● **Ejercicio**: Imprime sin cambios el fragmento del texto sobre la mente y el Silencio que arranca en las palabras "La pregunta ¿quién" y concluye tras "laberintos sin salida.".

● **Texto extraído**:
NO-DUALIDAD, MEDITACIÓN Y COMPROMISO
IV. El lugar de la mente y del Silencio
Desde el ángulo en el que me vengo moviendo, podría decirse que la mente y el Silencio constituyen los dos polos de la paradoja humana. Dos polos que se reclaman mutuamente y que están llamados a vivirse sin contraposición alguna. Frente al riesgo de desechar cualquiera de ellos –que implicaría amputar una dimensión fundamental de lo humano–, la sabiduría consiste en (y capacita para) vivirlos de manera armoniosa: mente y Silencio se hallan abrazados también en la no-dualidad. Pero me parece oportuno situar la reflexión sobre ambos polos en el marco de la pregunta acerca de nuestra identidad.
La pregunta ¿quién soy yo? no solo me parece que es el comienzo de la sabiduría, la “puerta de entrada” del conocimiento –“conócete a ti mismo y conocerás el Universo y a los dioses”, rezaba la inscripción del Templo de Delfos–, sino la cuestión capaz de liberarnos de discusiones mentales que nos enredarían en laberintos sin salida.

● **Listado**:
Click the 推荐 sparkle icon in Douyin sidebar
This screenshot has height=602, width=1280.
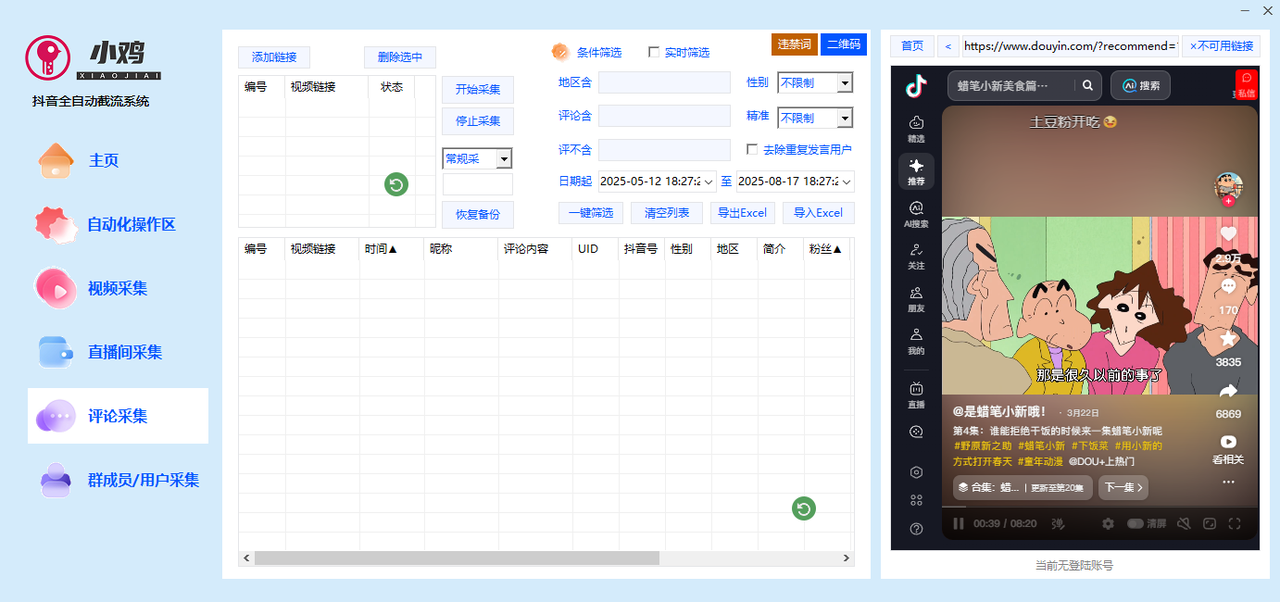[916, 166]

---

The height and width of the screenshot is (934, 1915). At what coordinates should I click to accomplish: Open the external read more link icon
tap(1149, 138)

---

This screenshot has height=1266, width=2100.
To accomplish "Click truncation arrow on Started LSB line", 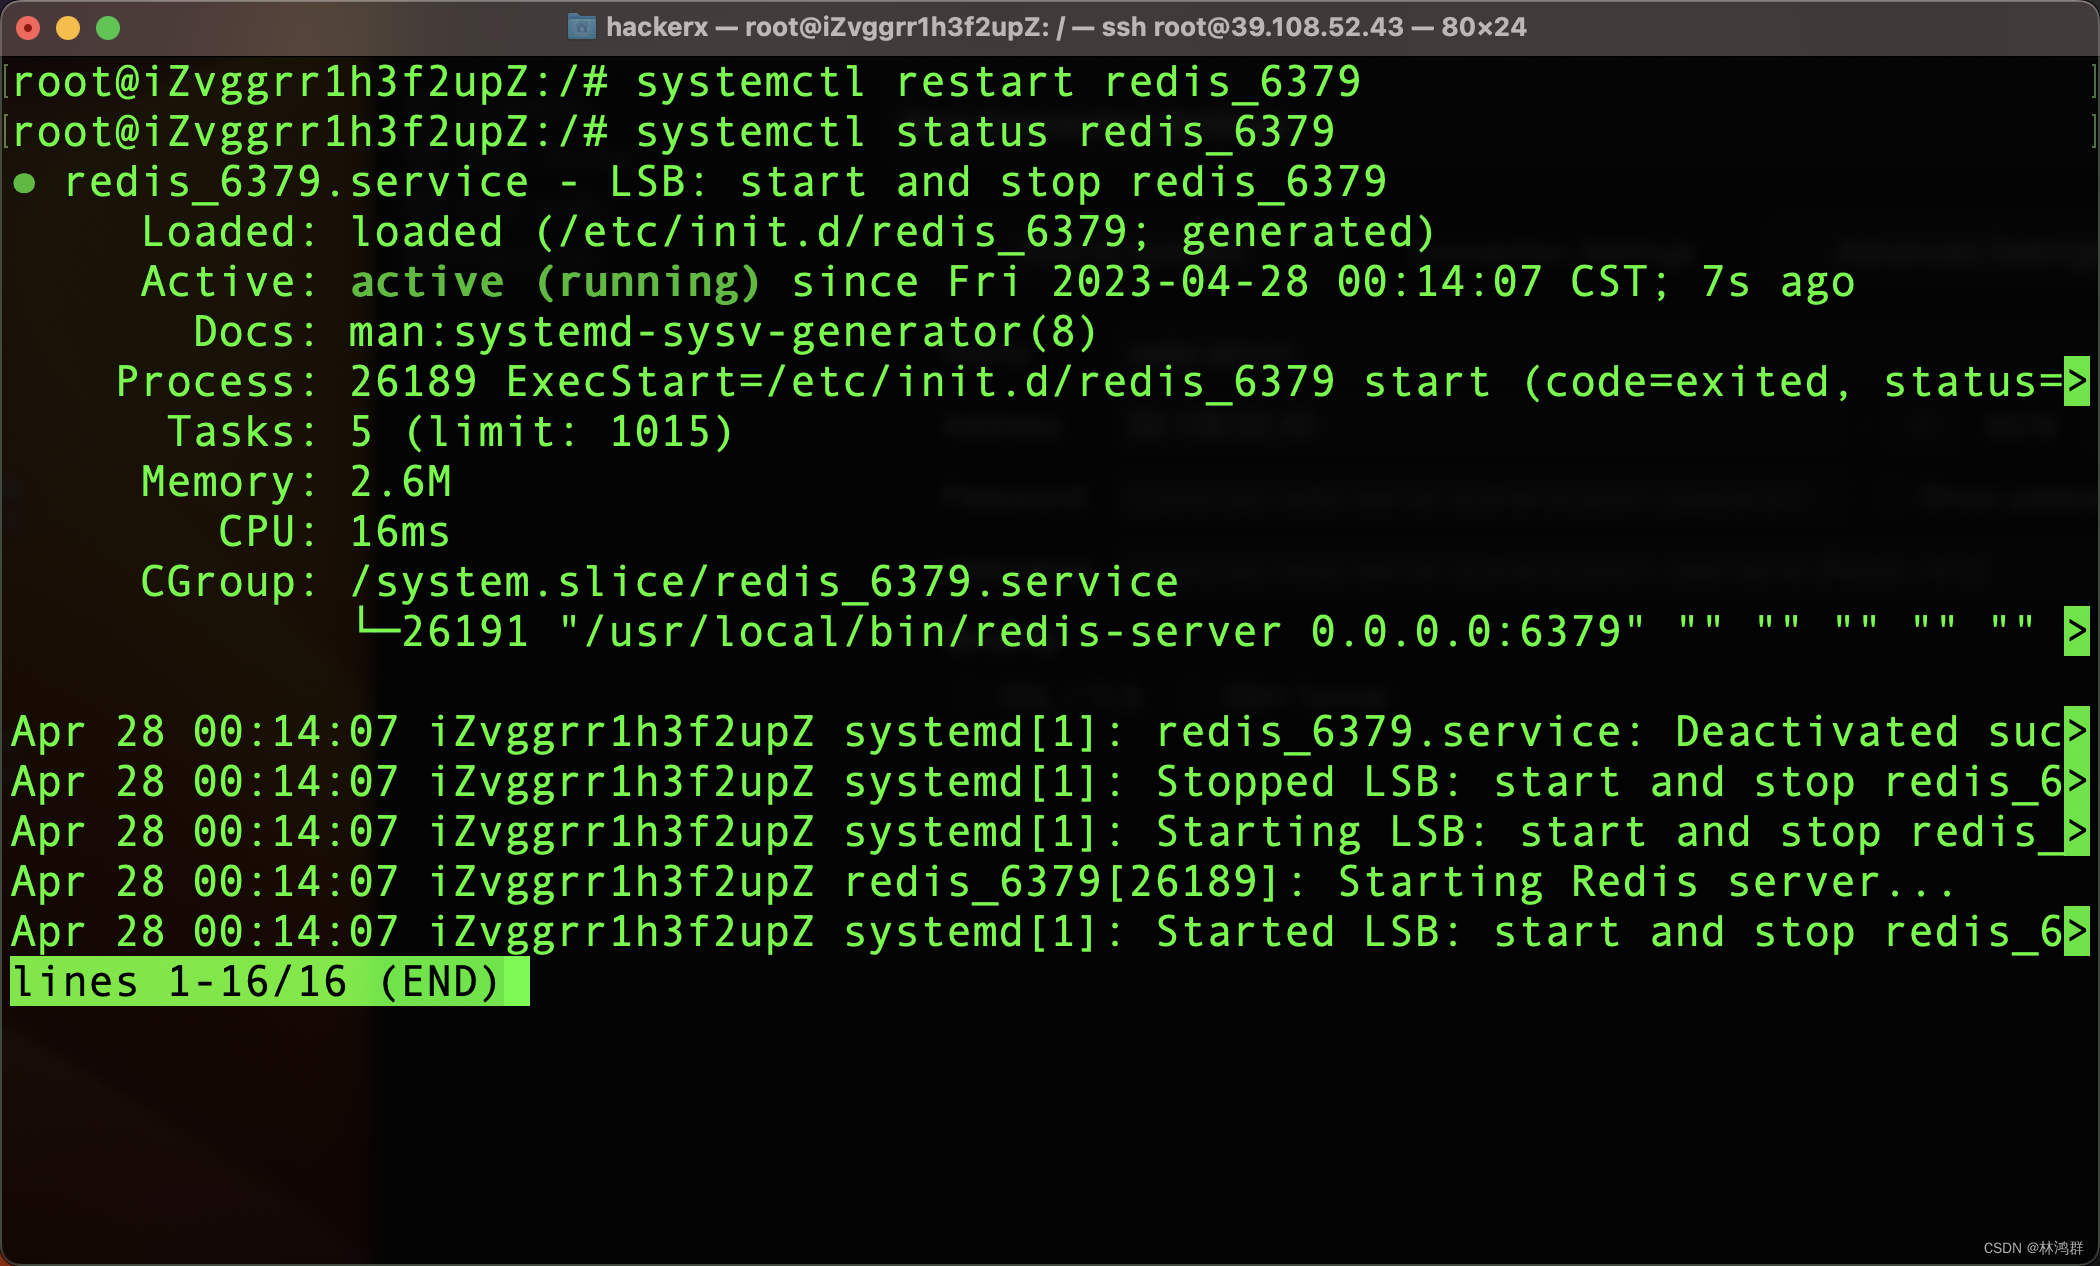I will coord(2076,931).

● **Respuesta completa**:
La pregunta ¿quién soy yo? no solo me parece que es el comienzo de la sabiduría, la “puerta de entrada” del conocimiento –“conócete a ti mismo y conocerás el Universo y a los dioses”, rezaba la inscripción del Templo de Delfos–, sino la cuestión capaz de liberarnos de discusiones mentales que nos enredarían en laberintos sin salida.